● **MATERIAL**
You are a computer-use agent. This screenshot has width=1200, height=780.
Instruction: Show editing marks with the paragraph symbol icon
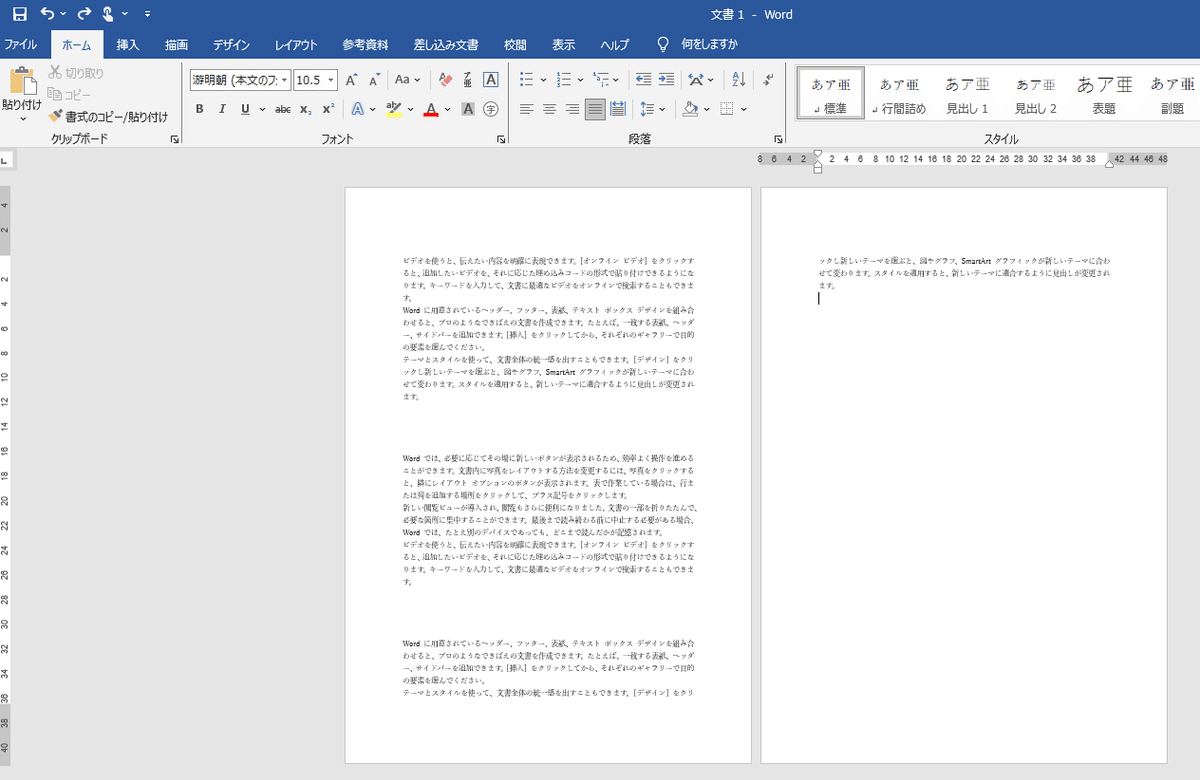(x=768, y=79)
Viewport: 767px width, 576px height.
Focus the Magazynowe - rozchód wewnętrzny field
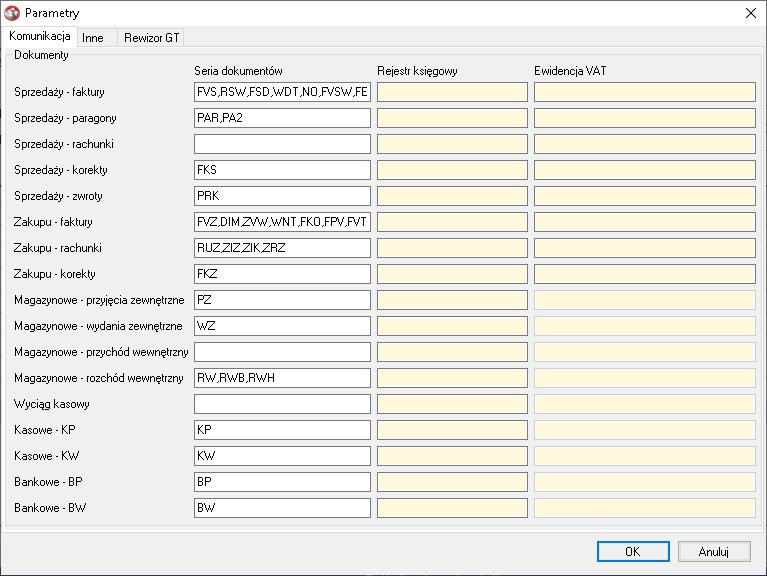tap(282, 378)
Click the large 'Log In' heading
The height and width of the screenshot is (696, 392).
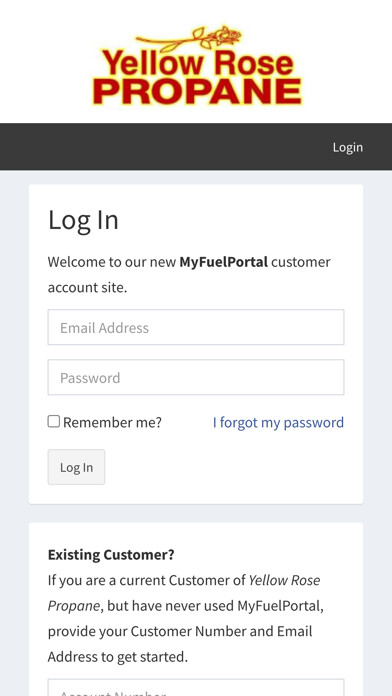coord(83,220)
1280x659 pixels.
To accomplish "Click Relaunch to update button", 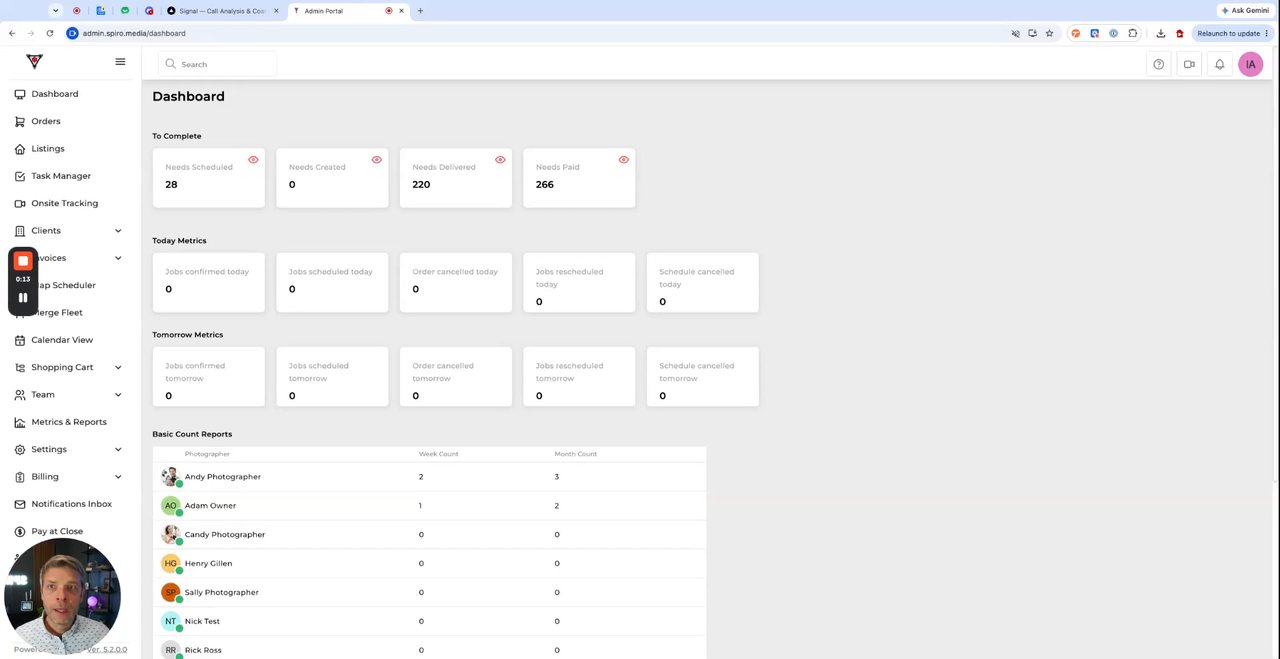I will [x=1228, y=33].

● **SHORT TASK**
Tally the lines of the material above that contain the string "height", with case counting, and reply with the number alone.

● **THE OUTPUT**
3